Both stocks have generated market-beating gains since their IPOs. Upstart went public at $20 per share in December 2020, and its stock now trades in the low $50s. Nu went public at $9 per share in December 2021, and it now trades at about $16. But which is the better growth play today?

An investor studies multiple stock charts across multiple screens.

Image source: Getty Images.

Upstart's next growth cycle is starting

Upstart doesn't provide any loans on its own. Instead, it acts as an AI-powered middleman that approves loans for its lending partners like banks, credit unions, and auto dealerships. It generates most of its revenue by taking a cut of each approved loan as its referral fee.

Upstart's business thrives when interest rates are low. That's why its revenue surged 42% in 2020 and 264% in 2021 as its number of originated loans skyrocketed. But as interest rates spiked, its revenue dropped 1% in 2022 and plummeted 39% in 2023.

When interest rates are high, consumers generally take out fewer loans. Upstart's lending partners also cautiously served up fewer loans on its marketplace as the macro headwinds intensified. But even as Upstart's core business stalled out, its contribution margin (the percentage of its fees it retains as revenue) rose from 50% in 2021 to 63% in 2023. That expansion was driven by its automation of more loans and a higher mix of high-value "super prime" borrowers.

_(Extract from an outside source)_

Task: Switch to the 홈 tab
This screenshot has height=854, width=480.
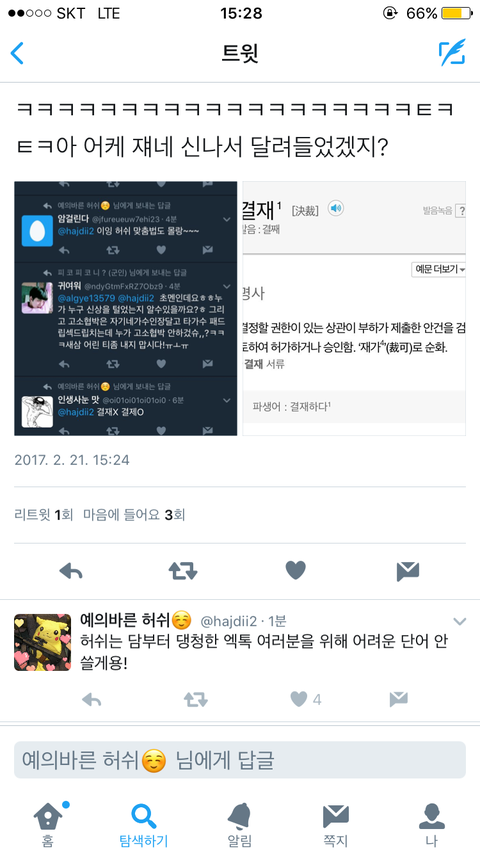Action: pyautogui.click(x=48, y=824)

In 2024, Upstart's revenue rose 24% as the Federal Reserve slashed its benchmark interest rates. Its contribution margin dipped to 60% as it served a broader range of borrowers again, but its adjusted earnings before interest, taxes, depreciation, and amortization (EBITDA) turned positive again for the full year.

From 2024 to 2027, analysts expect its revenue and adjusted EBITDA to grow at a CAGR of 36% and 245%, respectively, as interest rates drop even further. It's also expected to turn profitable on a generally accepted accounting principles (GAAP) basis in 2025. With an enterprise value of $5.9 billion, its stock still looks undervalued at 17 times next year's adjusted EBITDA.

But Nu faces a near-term slowdown

From 2021 to 2024, Nu's number of year-end customers more than doubled from 53.9 million to 114.2 million. Its activity rate (its active customers divided by total customers) rose from 76% to 83% as its average revenue per customer (ARPAC) soared from $4.50 to $11.10. Even as it expanded, its average cost for serving each active customer held steady at $0.80 per month.

As Nu gained more customers across its core markets, it expanded its ecosystem with more credit cards, lending services, e-commerce services, and cryptocurrency trading tools. Those new features helped it squeeze more revenue from its existing customers to offset the costs of that expansion.

Nu's revenue grew at a stunning CAGR of 89% from 2021 to 2024. It also turned profitable on a GAAP basis in 2023, and its earnings per share (EPS) nearly doubled in 2024.

Those explosive growth rates made Nu one of the world's fastest growing fintech companies -- but its growth is gradually slowing down as it saturates the Brazilian market (where it serves about 60% of the adult population), faces tough competitors like MercadoLibre, and navigates the volatile macro headwinds across Latin America.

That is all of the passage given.